I just love the woman's consistency and her beauty is incredibly enduring. Like her, I love Maya Angelou too and have read one of her books ; about her life. It's really comforting to know that there are astounding others in this life who go to extraordinary lengths to store up a treasure trove of wisdom in their lifetime and have the generous hearts to share it.
These may be perilous times, however, the wealth and riches of heart that the righteous possess is a powerful counterbalance.
I hate war and I hate to hate. An insidious feeling and spirit. Hate for the right reasons is different of course and it is a different non-consuming feeling. Righteous anger is different from sheer hatred and the thoughts/feelings associated with that.


One thing that I have wanted to write about and share yet have completely forgotten about many times to do so is this : the acute and deep fear and anxiety from my recent few years of living through a double ordeal has gone...so has the anger. I feel love gradually replacing the PTSD. Permanent love and peace has a place to reside. What a beautiful feeling it is to come out the other side. Just wonderful.

I love potatoes...and I grew two varieties this Summer season. I dug two kilos out of the ground last night and turned them all into thick cut fries cooked in Alpha One rice bran oil...oops...shit, they were amazing! Just pure, homegrown potatoes. One strain is an Agria cross hybrid and the other is a Maori potato, deep purple skin and intense yellow flesh. Both are a firm flesh and ideal for boiling, baking, roasting or frying. Going to harvest the remainder tomorrow and make potato cakes. I'll save some for fresh salmon fritters too.

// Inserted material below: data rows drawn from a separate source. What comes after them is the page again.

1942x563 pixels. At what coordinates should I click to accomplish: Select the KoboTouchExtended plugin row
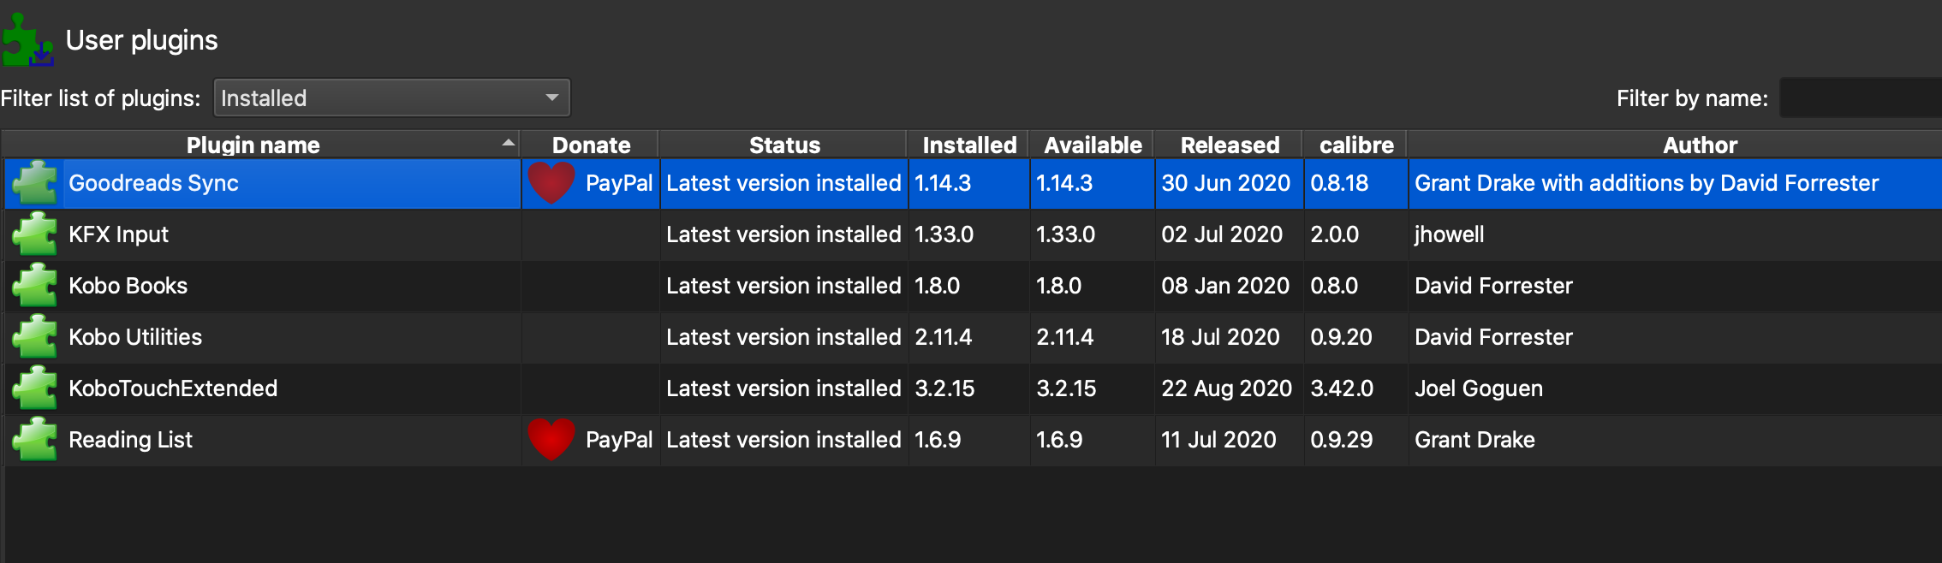pos(173,388)
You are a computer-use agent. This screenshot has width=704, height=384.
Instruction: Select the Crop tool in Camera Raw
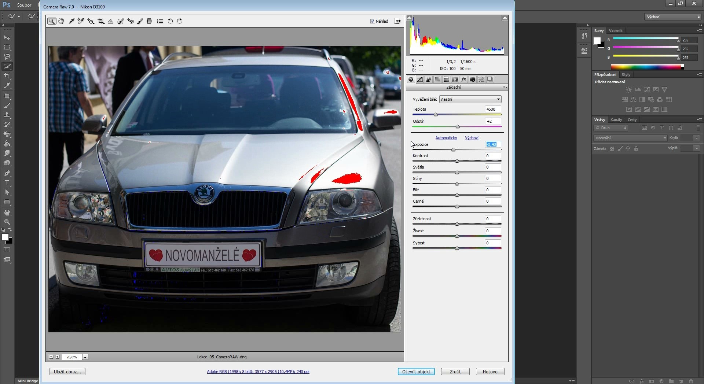[x=101, y=21]
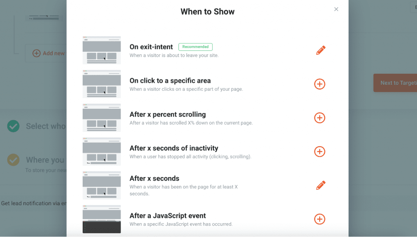Select the On exit-intent title

(151, 47)
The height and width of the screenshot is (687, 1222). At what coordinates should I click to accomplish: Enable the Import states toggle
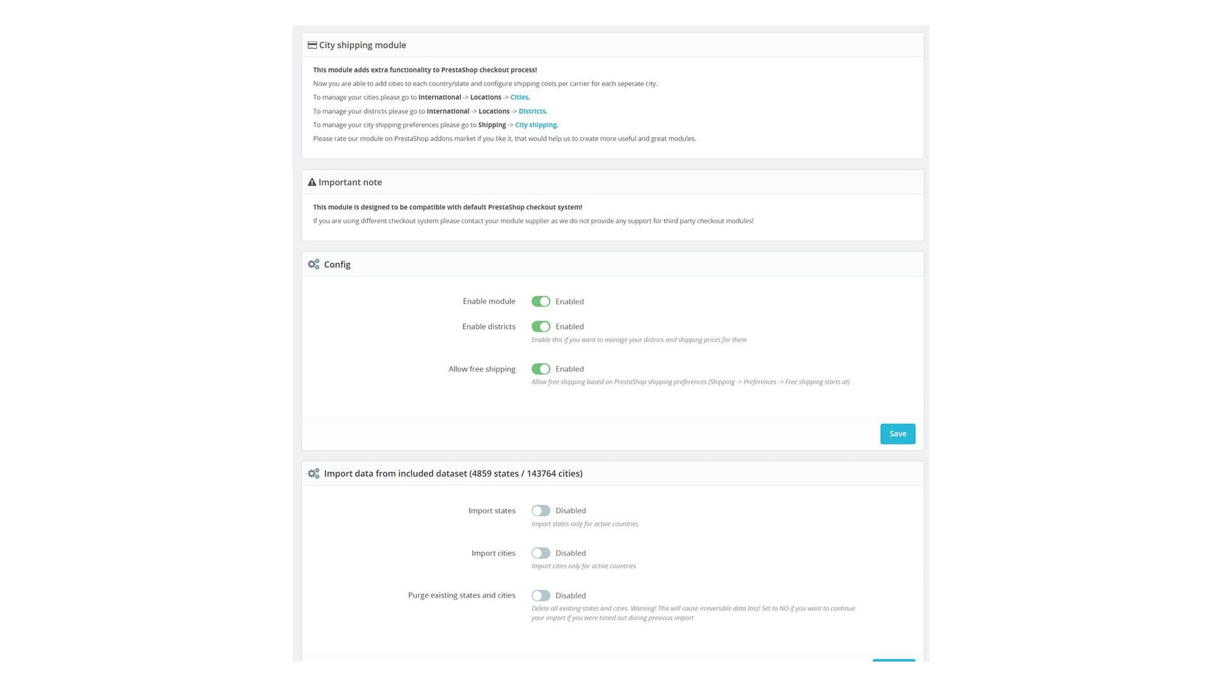(540, 511)
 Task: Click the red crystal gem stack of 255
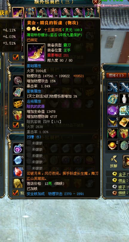point(18,171)
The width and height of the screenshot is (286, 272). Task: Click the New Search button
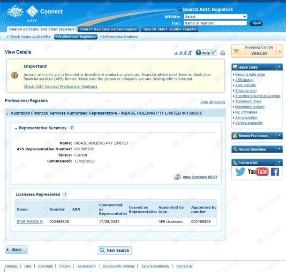pyautogui.click(x=115, y=250)
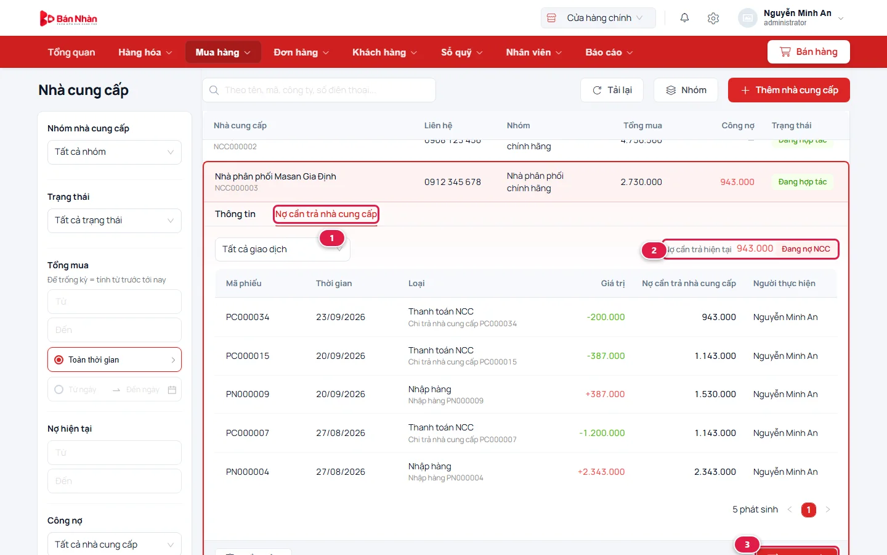The width and height of the screenshot is (887, 555).
Task: Switch to the Thông tin tab
Action: [235, 214]
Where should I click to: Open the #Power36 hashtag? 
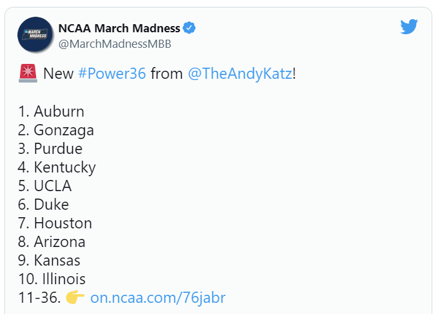pyautogui.click(x=112, y=74)
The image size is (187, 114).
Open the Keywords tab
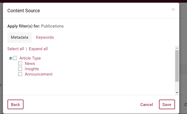pos(45,37)
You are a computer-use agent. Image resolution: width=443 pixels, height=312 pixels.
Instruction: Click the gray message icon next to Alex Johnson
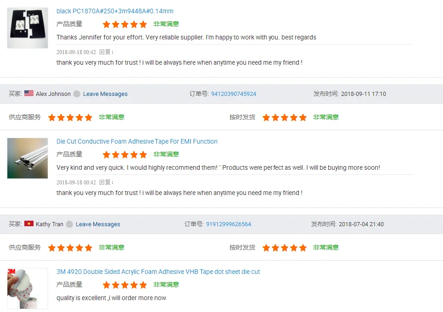77,94
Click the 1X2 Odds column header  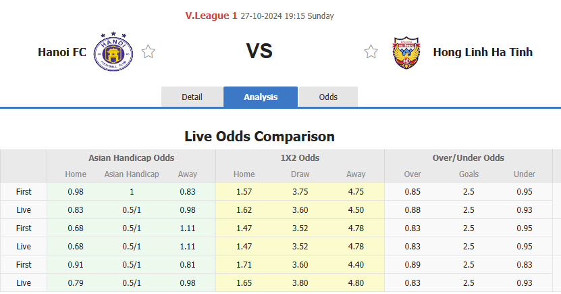click(300, 157)

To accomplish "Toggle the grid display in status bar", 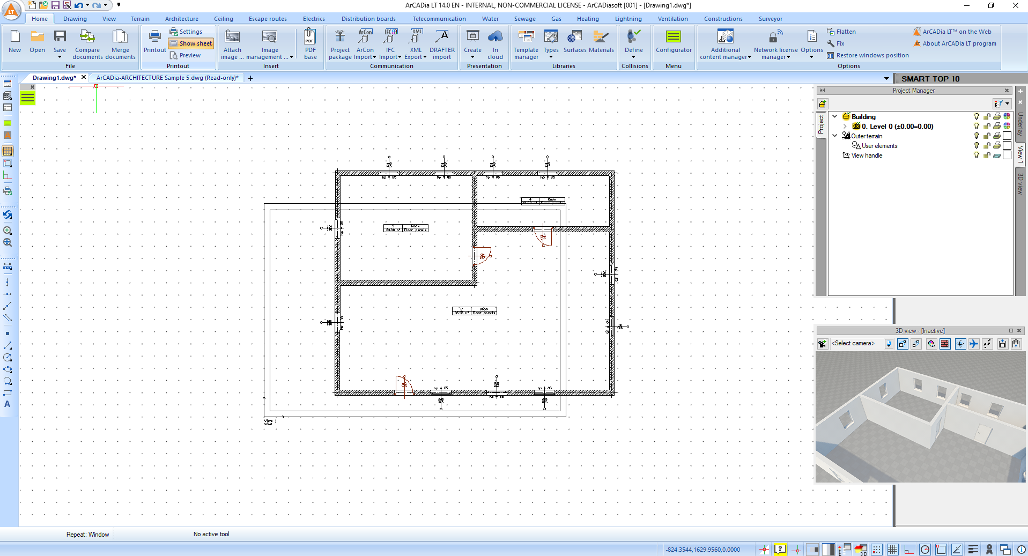I will [x=892, y=550].
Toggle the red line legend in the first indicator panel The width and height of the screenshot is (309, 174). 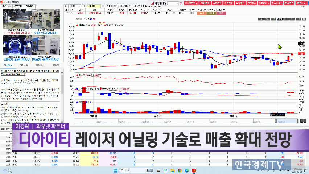(77, 75)
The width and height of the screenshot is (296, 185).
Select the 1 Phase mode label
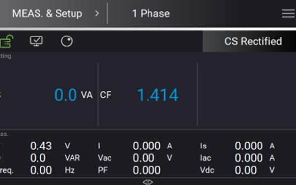[151, 14]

Had a busy afternoon/evening of burying my nose in reading material : newspapers (both here and t the local library) magazines, and I have books to read myself to sleep. This morning I cooked and cooked, then did some handwashing and had a long, luxurious shower. I didn't turn the heat down because it really is cooling down fast. Autumn is nearly here.

I want to make plum jam (with fresh ginger and cinnamon quills) & chutney. Not sure what kind of chutney...probably a peach chutney. I'm liking a little champagne ham now and then and beef still goes down well. Also I make my own bread. Hate store bought. It's hard to have a consistent appetite with a large daily regime of meds.


Meds make me sometimes feel like I am living on borrowed time and I'm not doing myself any favours by swallowing wine and sucking on smokes some days. I'm now comfortable not needing to smoke every day, plus I get scared to keep smoking.


Part of me wants to carry on living - a very big part of me - and another part of me doesn't. I just want to curl up in a ball under the blankets and stay there until rigor mortis sets in. I get tired of living sometimes, but hey...I'm still here, so I might as well carry on...keep on going...one foot in front of the other...

My clinician (D&A) texted me this morning to cancel. I was scheduled to see her today. Haven't seen her for a month. Wednesday it is now & if she cancels again, I'll refuse the cancellation. I need to see her. It has been a month...too long...but a good break from therapy.

And good night. Po mari e. Buona notte.